MDR Distribuidora de Alimentos - O contrato da Empresa MDR Distribuidora de Alimentos estava vencido desde maio de 2012 e a atual administração municipal anulou o 3º termo aditivo, em ato devidamente motivado e sob o argumento de que a renovação do contrato contrariava expressa disposição de lei (art. 57, § 4º da Lei n. 8.666/93) que proíbe prorrogação de contrato por prazo superior a 12 meses. Consta, ainda, do documento de fls. 2.555 que houve acréscimo de 25% no preço das mercadorias na primeira prorrogação do contrato, ocorrida na gestão anterior.

Veja-se, ainda, o conteúdo dos documentos de fls. 2.460 a 2.462. Todo o histórico das contratações desta empresa constam às fls. 2.383/2.634 e 3.375/3.433. Nestas circunstâncias, não há como concluir que a recusa da administração em fazer a "terceira" renovação do contrato com a Empresa MDR, com preços superiores ao contratado, se enquadraria numa das hipóteses da Lei de Improbidade Administrativa.

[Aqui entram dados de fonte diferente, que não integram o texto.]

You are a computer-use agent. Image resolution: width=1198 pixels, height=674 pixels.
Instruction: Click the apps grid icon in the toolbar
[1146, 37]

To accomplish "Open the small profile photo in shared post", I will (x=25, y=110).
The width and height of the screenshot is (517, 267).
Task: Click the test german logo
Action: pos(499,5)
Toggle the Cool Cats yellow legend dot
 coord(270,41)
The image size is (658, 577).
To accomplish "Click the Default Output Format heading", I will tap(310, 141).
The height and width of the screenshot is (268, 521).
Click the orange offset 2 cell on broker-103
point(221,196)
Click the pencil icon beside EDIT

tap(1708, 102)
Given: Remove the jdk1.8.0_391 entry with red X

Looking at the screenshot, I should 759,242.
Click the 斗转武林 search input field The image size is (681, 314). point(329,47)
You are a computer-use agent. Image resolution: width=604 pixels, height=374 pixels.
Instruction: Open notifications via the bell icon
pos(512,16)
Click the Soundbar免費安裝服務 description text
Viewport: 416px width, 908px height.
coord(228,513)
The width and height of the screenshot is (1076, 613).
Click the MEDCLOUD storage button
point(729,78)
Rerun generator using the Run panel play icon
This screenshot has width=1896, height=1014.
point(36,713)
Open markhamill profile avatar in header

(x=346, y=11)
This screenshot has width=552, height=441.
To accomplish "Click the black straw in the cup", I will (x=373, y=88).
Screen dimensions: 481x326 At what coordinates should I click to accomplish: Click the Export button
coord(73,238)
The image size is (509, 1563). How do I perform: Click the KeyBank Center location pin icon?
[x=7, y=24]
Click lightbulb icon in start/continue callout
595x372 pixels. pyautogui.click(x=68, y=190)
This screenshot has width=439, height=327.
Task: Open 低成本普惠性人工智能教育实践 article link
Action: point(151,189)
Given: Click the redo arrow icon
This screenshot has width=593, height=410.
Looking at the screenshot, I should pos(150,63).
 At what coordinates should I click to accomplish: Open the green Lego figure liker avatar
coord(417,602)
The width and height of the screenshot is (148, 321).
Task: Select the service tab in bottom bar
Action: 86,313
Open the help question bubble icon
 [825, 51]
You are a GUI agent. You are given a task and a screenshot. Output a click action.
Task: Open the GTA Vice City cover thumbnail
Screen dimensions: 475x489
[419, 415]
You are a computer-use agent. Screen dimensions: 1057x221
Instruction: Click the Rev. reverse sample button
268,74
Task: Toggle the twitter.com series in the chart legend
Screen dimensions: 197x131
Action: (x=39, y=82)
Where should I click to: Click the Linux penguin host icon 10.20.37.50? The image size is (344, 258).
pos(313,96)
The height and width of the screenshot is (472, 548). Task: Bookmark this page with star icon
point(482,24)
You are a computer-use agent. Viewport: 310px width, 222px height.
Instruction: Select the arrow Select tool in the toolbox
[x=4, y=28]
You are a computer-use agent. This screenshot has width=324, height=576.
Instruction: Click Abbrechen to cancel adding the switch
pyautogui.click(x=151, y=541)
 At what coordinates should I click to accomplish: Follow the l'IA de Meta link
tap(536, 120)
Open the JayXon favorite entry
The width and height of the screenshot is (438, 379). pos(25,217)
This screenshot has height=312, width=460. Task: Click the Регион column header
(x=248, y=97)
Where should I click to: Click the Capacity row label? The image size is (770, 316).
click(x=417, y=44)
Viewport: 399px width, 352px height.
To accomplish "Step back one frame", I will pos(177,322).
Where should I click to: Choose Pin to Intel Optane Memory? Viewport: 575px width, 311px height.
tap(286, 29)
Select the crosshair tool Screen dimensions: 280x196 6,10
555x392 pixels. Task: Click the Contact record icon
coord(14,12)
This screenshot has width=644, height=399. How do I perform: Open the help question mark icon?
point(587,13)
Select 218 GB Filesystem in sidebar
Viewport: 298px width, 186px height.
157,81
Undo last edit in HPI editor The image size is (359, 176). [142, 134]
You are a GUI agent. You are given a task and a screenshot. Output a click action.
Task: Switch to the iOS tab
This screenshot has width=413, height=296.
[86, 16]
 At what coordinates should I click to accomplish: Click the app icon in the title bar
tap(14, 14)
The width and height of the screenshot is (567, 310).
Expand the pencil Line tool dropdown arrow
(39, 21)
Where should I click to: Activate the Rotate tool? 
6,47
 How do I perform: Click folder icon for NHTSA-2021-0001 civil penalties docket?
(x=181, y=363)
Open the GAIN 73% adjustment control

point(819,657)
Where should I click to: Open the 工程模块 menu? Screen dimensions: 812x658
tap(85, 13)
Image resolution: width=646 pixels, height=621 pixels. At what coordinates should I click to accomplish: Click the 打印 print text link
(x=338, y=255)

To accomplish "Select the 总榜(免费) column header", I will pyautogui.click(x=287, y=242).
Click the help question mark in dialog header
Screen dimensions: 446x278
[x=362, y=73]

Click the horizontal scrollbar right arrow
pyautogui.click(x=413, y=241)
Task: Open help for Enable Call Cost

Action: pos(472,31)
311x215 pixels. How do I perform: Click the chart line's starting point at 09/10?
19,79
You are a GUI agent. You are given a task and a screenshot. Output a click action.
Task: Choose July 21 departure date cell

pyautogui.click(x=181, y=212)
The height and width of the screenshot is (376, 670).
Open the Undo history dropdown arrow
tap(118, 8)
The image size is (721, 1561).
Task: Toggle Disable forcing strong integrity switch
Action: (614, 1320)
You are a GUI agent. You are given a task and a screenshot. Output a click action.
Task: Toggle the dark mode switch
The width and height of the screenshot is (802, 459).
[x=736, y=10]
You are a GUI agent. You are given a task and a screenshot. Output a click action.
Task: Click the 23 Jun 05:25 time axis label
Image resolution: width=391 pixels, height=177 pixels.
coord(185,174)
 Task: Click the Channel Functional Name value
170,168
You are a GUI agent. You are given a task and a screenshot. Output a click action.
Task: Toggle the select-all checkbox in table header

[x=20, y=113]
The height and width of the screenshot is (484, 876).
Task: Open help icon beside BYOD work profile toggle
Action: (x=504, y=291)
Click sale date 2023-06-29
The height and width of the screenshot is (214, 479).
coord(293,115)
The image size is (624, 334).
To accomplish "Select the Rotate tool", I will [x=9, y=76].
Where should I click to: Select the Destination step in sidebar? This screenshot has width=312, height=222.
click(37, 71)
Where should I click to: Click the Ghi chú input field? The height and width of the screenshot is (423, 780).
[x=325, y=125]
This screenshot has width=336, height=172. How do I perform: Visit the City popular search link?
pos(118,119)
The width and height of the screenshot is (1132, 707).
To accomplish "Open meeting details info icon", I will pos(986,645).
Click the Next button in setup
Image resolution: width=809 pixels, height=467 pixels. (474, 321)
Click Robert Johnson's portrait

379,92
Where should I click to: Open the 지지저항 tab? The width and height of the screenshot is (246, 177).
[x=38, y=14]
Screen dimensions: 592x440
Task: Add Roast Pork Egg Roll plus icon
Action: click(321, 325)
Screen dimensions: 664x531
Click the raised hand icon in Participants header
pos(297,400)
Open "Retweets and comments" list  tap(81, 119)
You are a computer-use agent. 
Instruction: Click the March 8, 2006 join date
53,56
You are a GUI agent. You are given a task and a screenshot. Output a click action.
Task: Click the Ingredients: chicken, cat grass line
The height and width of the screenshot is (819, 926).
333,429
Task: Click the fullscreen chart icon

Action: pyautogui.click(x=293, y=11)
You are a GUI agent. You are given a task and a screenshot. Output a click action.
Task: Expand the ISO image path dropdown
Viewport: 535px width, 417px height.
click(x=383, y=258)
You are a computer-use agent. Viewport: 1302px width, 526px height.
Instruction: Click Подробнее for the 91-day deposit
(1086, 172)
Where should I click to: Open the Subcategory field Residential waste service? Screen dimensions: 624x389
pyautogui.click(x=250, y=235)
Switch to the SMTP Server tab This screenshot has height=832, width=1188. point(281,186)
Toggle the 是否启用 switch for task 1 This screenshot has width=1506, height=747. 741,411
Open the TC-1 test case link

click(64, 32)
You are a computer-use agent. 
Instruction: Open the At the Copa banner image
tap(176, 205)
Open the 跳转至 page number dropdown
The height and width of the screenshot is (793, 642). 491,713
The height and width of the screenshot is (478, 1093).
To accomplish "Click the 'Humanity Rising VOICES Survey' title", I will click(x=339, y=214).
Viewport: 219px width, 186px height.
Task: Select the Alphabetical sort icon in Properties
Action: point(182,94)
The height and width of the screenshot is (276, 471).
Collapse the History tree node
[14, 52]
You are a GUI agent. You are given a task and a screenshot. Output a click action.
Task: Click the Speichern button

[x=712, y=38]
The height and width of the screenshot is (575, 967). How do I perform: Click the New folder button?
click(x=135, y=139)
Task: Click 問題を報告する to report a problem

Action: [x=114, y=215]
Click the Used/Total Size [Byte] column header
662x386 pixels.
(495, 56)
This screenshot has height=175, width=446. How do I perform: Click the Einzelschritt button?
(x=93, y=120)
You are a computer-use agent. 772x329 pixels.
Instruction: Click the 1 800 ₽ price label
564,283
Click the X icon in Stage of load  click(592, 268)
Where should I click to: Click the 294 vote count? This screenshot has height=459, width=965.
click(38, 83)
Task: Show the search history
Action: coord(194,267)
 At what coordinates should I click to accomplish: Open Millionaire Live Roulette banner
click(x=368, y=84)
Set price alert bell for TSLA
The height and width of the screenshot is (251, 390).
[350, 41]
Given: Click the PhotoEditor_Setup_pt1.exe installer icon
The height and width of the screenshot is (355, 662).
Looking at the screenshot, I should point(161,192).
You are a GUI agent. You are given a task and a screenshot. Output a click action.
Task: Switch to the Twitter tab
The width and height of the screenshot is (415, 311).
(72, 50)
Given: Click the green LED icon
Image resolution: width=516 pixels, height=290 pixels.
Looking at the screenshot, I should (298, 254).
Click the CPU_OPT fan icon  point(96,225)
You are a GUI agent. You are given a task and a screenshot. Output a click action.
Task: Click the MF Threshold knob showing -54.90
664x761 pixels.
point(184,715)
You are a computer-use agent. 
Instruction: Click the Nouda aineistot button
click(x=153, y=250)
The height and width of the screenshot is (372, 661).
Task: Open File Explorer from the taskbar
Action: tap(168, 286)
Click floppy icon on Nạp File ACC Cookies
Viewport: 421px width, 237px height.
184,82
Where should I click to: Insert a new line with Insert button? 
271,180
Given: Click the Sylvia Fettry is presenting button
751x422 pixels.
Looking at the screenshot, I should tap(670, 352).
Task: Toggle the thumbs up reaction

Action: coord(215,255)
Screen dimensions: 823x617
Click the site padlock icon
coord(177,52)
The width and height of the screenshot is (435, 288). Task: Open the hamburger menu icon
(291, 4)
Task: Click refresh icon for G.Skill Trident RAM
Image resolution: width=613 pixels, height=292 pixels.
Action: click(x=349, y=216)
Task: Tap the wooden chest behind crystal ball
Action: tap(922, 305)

Lembro que a prorrogação de um contrato é matéria discricionária, cabendo apenas à Administração Pública, numa análise de conveniência e de oportunidade, dizer se era ou não do interesse da administração a renovação do contrato.

Neste particular, a inicial não dispensou uma linha sequer para defender a legalidade da prorrogação deste contrato. Repita-se uma "terceira" renovação de contrato, por preços superiores ao contratado e sem que houvesse um procedimento licitatório, em benefício da Empresa MDR Distribuidora de Alimentos.

Concluindo, a questão é controversa o suficiente para afastar o dolo do prefeito no ato denunciado na inicial (recusa em prorrogar o contrato).

CG SolurbO contrato com a Empresa Solurb, por sua vez, foi anulado pela Justiça, que reconheceu a existência de vícios no processo licitatório. Veja-se a sentença do processo n. 0038391-94.2012 que consta às fls. 2301/2335.

Se o contrato foi anulado em juízo, certamente que o receio do prefeito municipal em cumpri-lo não pode ser considerado um ato de improbidade, ainda que este receio tenha ocorrido antes da sentença.

Vyga - No que se refere à Empresa Vyga, o depoimento transcrito na inicial revela que houve atraso no pagamento de R$ 840.000,00, mas também comprova que o contrato foi cumprido até o final. Não consta que tenha existido rescisão ou distrato contratual antes do tempo. A bem da verdade, o documento de fls. 484 revela que o contrato venceu no tempo pré-determinado e sem este término forçado do acordo, a tese do promotor de justiça não se sustenta. Lembre-se que ele alega que o requerido "forçou" um final antecipado dos contratos, para negociar com outras empresas.

Total - Finalmente, a licitação concluída em dezembro de 2012, em que foi vencedora a Empresa Total, foi alvo de inquérito administrativo, por suspeitas de direcionamento e de superfaturamento. Não se sabe se a questão foi levada ao Poder Judiciário, ou comunicada ao Ministério Público, mas a conclusão da auditoria externa apresentada às fls. 3364/3370 foi pela revogação do contrato.

Ora, os motivos apresentados pelo requerido para a revogação do ato são graves e mereceriam profunda e isenta investigação pelo Ministério Público. Enfim, o ato atribuído ao Prefeito Municipal, de não dar continuidade a contrato suspeito de direcionamento e de superfaturamento, está longe de configurar improbidade administrativa.